Dr. Raquel Fortun has so far examined the exhumed remains of 74 people killed in the bloody crackdown.

“Last year, I only had seven in my collection and we actually found four more. So, I now have 11,” she told ANC’s “Rundown” yesterday.

“For the 74 cases, the total now is 11 cases where the death certificat­es were certified as natural cause, but the victims died from gunshot wounds,” she said.

This comes as Fortun noted an incomplete examinatio­n on the body of 17-year-old Kian delos Santos, who was killed by police in an alleged antidrug operation in August 2017.

She noted that the corpse was superficia­lly cut and was not opened, in contrast with what is normally done during autopsies.

Other autopsy procedures that Fortun found unusual included the arbitrary insertion of a metal stick into the gunshot wound and incorrect measuremen­t of the trajectory of the bullet.

Fortun also found a bullet fragment in the neck vertebrae area of Delos Santos’ remains, which authoritie­s might have missed.

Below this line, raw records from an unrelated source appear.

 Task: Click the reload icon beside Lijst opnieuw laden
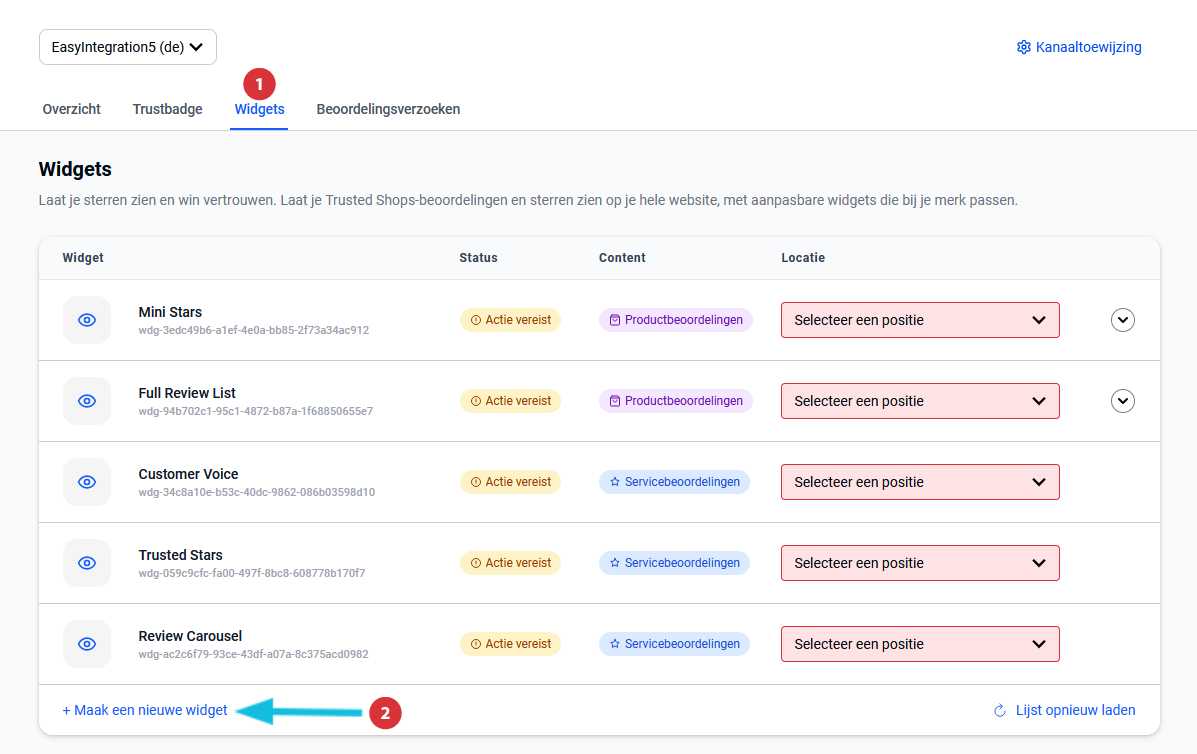999,711
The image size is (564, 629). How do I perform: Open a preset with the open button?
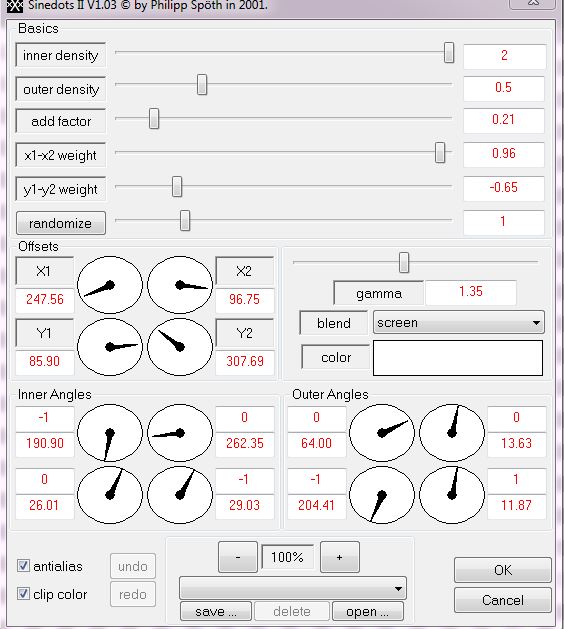(x=367, y=611)
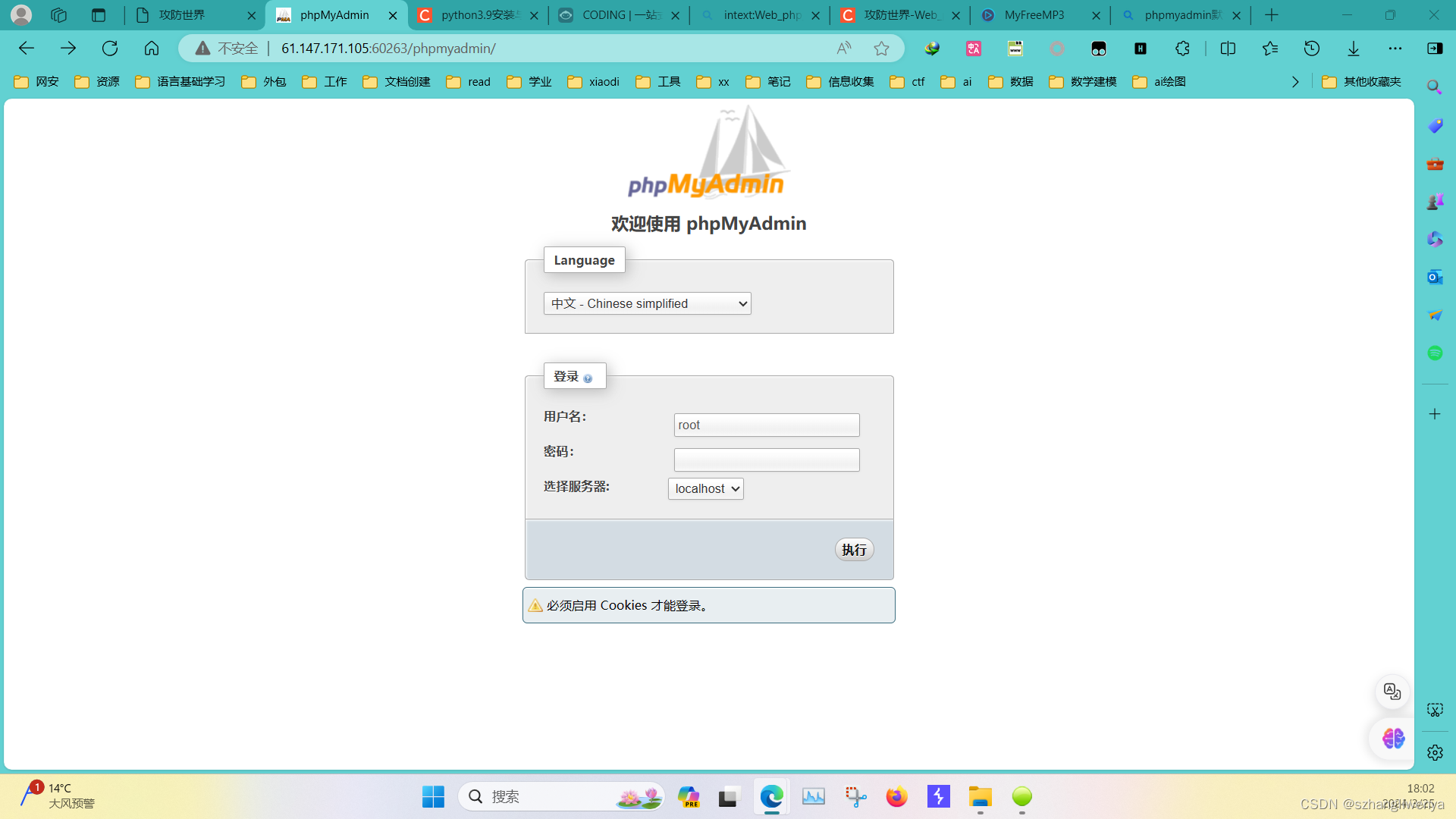Click the 执行 login button
Viewport: 1456px width, 819px height.
(854, 549)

“This is not the only case where I’ve seen something like this where the actual examinatio­n was falsified,” she said.

“So, you got findings written on a report and signed by several people but they’re not true,” she lamented.

Three Caloocan policemen in 2018 were found guilty of murdering the teenager.

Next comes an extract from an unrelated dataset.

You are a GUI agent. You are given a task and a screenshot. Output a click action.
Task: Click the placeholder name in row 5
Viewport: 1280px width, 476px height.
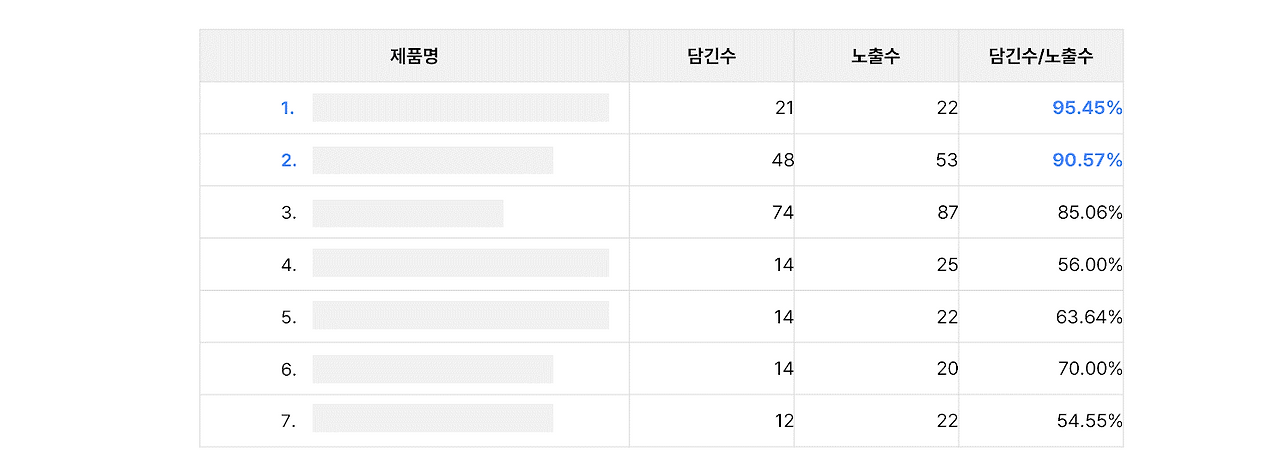461,317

“It makes you think what kind of judicial system we have ... Was it a token conviction? Was it understood that some of the accused would be convicted? This is to display the Philippine criminal justice system is at work,” Fortun said.

More than 6,200 people died in Duterte’s antidrug campaign, according to official figures. Rights groups estimate the true figure was in the tens of thousands. President Ferdinand Marcos, Jr., who succeeded Duterte in June, has pledged to continue the drug war, but with an emphasis on prevention and rehabilita­tion.

Yet the bodies keep piling up.

Rights groups estimate at least 150 people have been killed since Marcos Jr. took office. Police recently put the figure at 46.